I used to optimize a data tensor after marking it with ( requires_grad= True) and adding it to the optimizer which is defined in the training loop in the same (file.py).
Now I would like to add to this optimization process another data tensor in another different (file.py), how can I add it to the same optimizer?
Thanks a lot for your information, I have I have tried to make it and included that tensor in the optimization process. In the part of the attached code, that data tensor that I wanted to include in the optimization process is the (data_words) similarly to (data_phrases). Data_phrases is optimized successfully and data is updated, so that when I receive the output tensor ( New_phrases_optimized) data is clearly different. However, for (data_words) it is never optimized, so the input data is exactly the same as the output data.
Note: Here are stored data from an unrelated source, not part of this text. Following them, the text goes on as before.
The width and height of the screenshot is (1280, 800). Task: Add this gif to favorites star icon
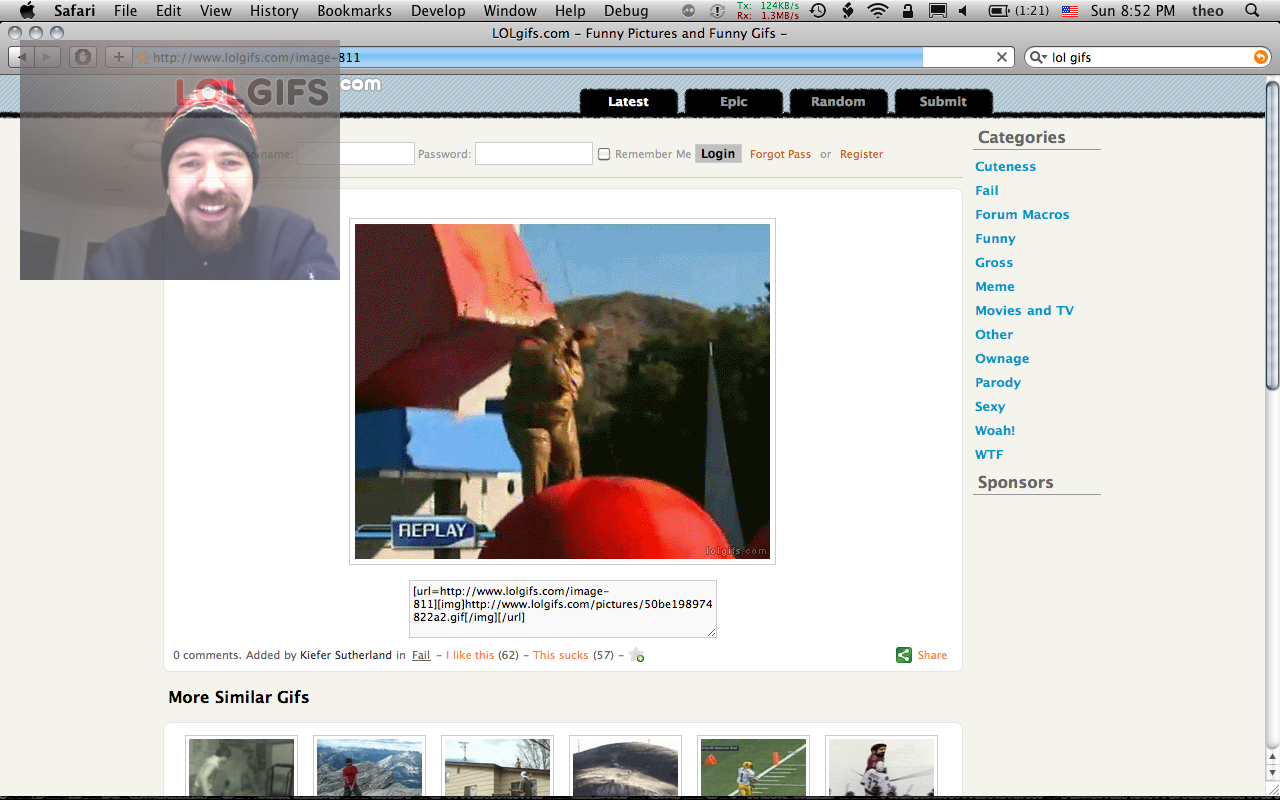pyautogui.click(x=637, y=655)
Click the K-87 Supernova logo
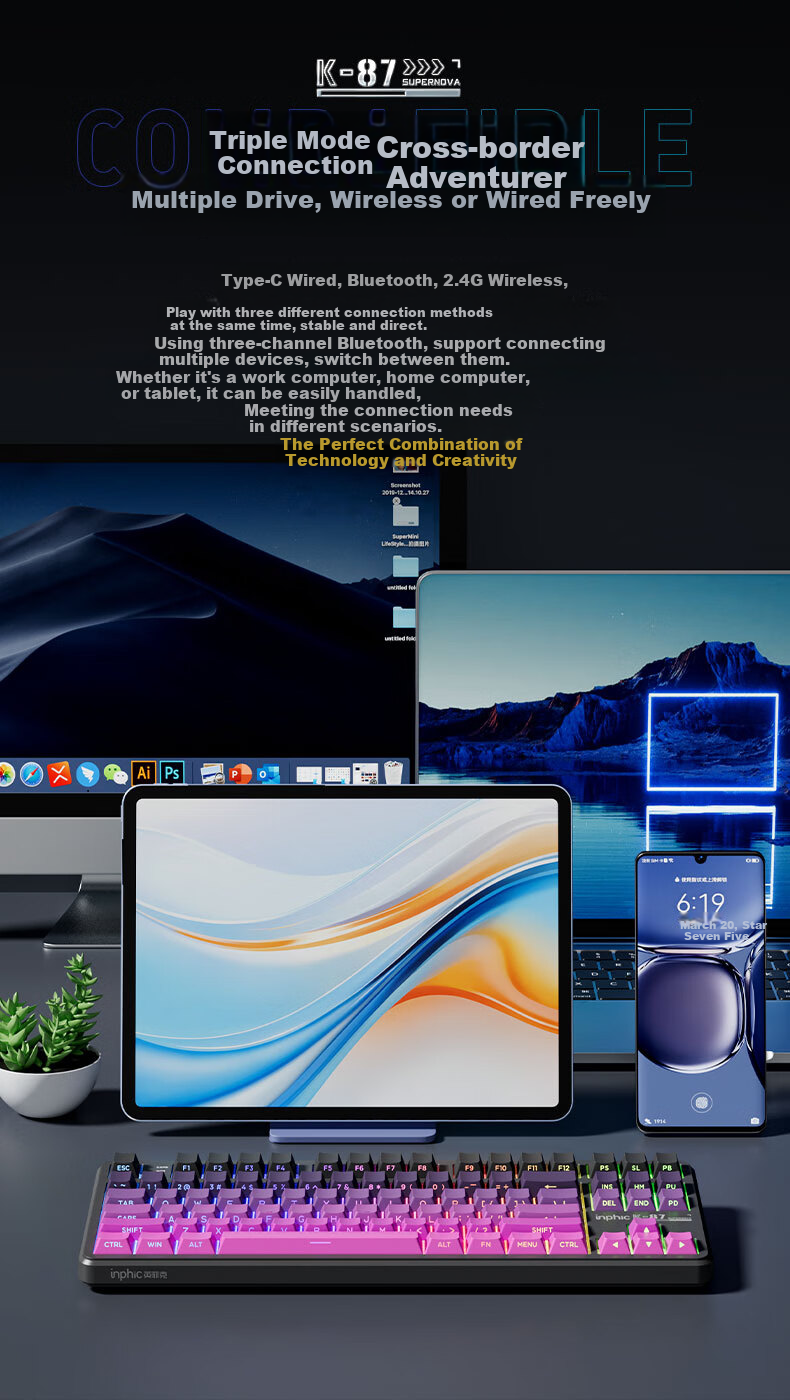This screenshot has height=1400, width=790. (389, 77)
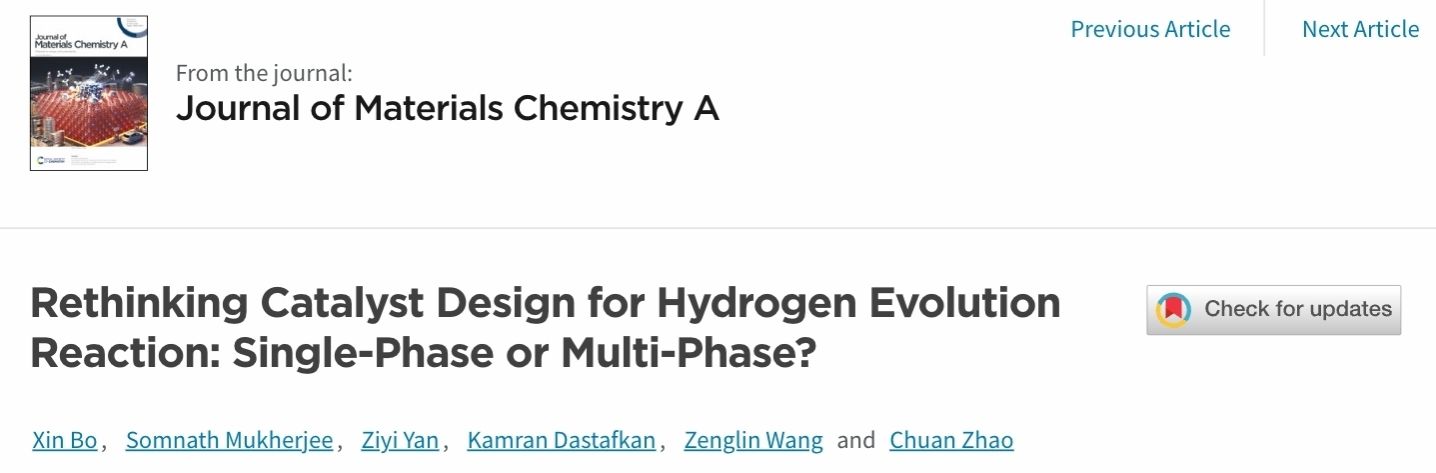This screenshot has height=473, width=1436.
Task: Open the journal cover thumbnail image
Action: (x=89, y=93)
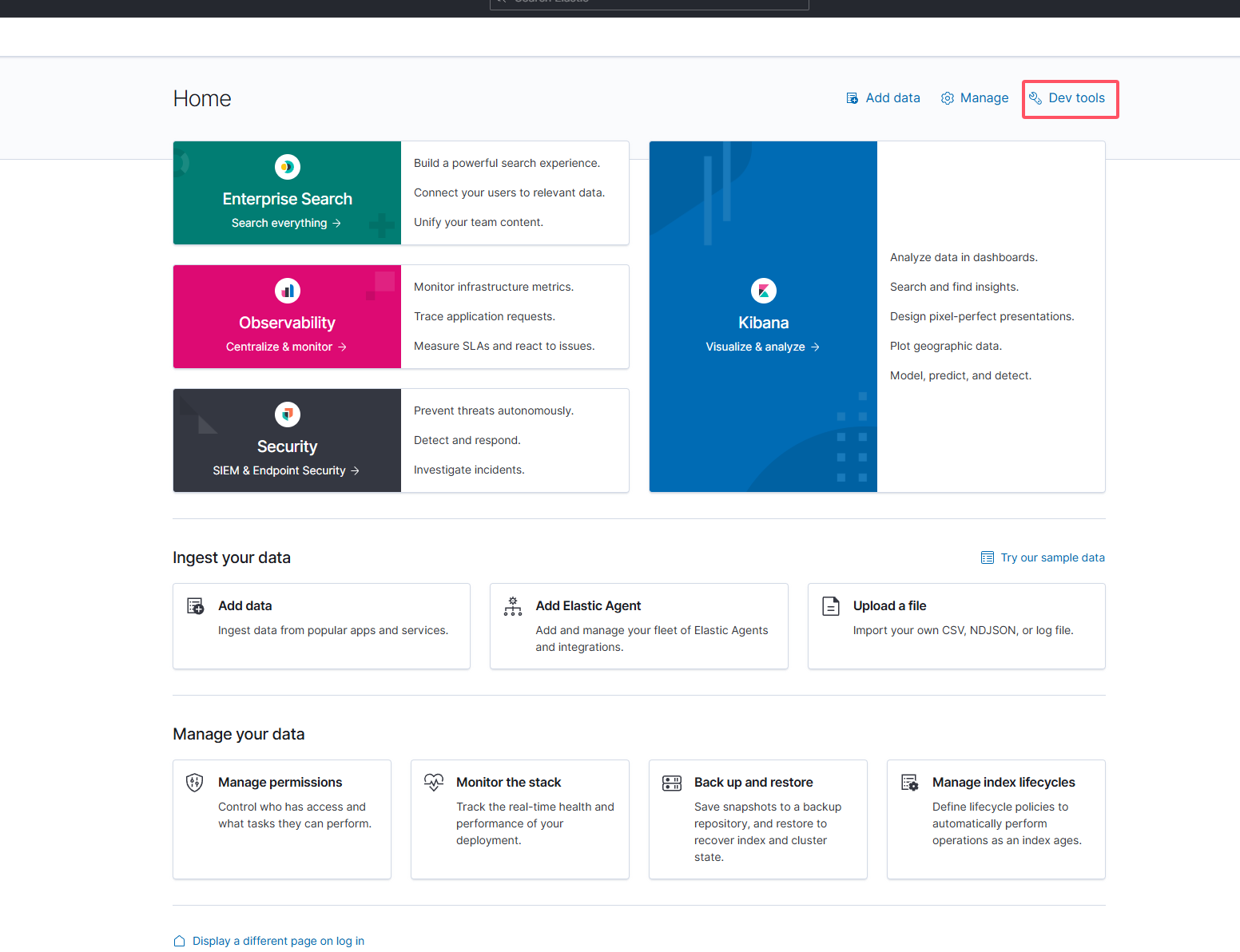This screenshot has height=952, width=1240.
Task: Click the Back up and restore icon
Action: coord(671,783)
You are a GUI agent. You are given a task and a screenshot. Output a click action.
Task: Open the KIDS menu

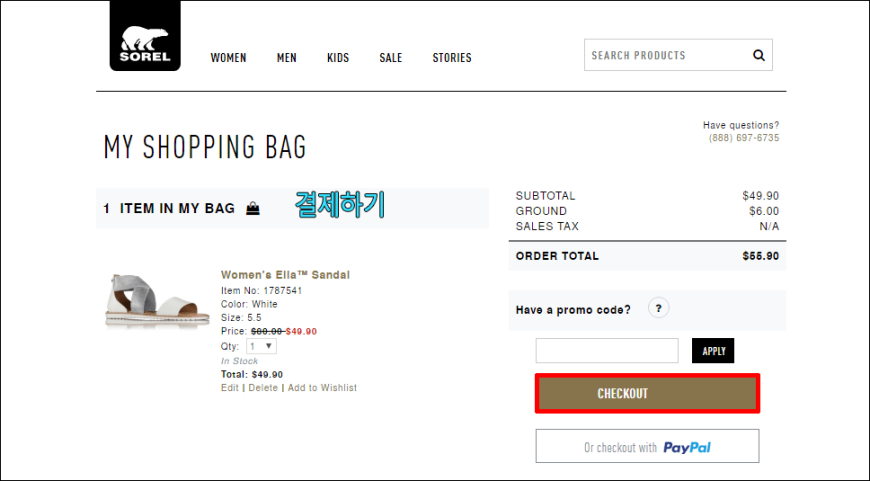(x=338, y=58)
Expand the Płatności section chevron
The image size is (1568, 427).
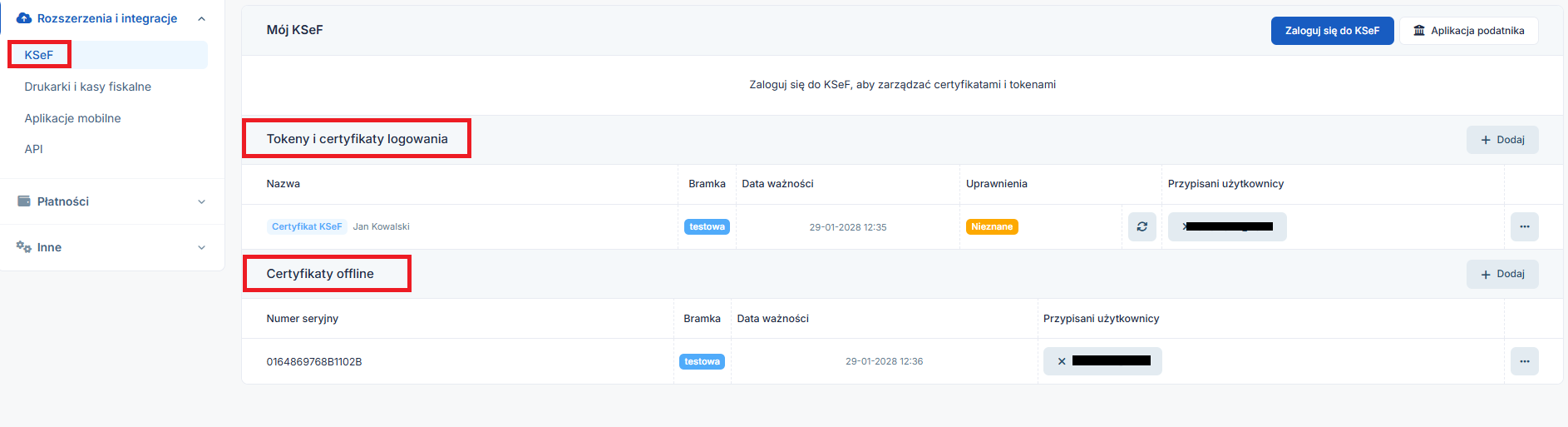coord(201,201)
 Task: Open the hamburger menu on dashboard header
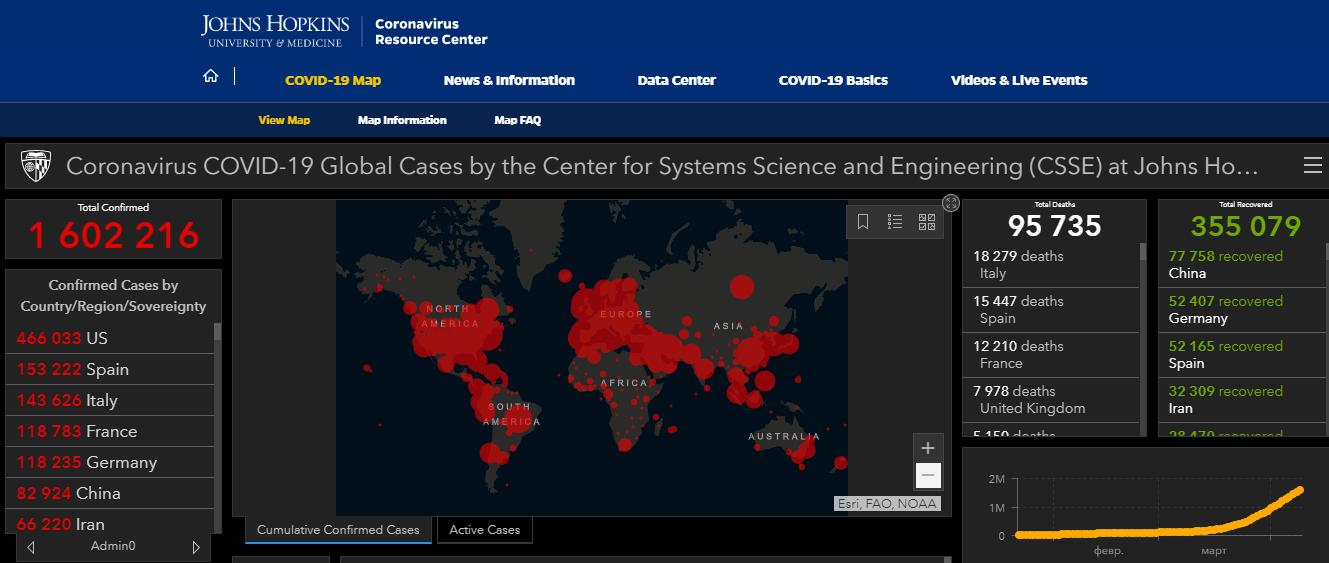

Is there any mistake here?
(reminder: the other part of the code is about softmax regression for the phrases, so that the purpose of having words here is only to include in the optimisation process). Should I add (data_words) to the optimizer in a different way??
Could you check the .grad attribute of data_words after the backward call?
Also, Variables are deprecated since PyTorch 0.4.0, so you can use tensors directly now.
The usual approach would be to pass the parameters as a list to the initialization of your optimizer, but your approach seems to work for data_phrases.
and replaced (data_phrases) with (data_words) and when I checked the gradient of (data_words) it was showing values and not “None” while (data_phrases) was the one whose .grad gives “None” this time.
So I guess I need to pass the parameters to the optimizer in a different way? May be in one instruction together?
that i have before the training loop. If I use data_phrases and data_words before they are being defined, there might be an error.
Cant I do something like “self.optimizer.add_param_group({“params”: [data_phrases, data_words]})” in the training phase? I tried that but still not working!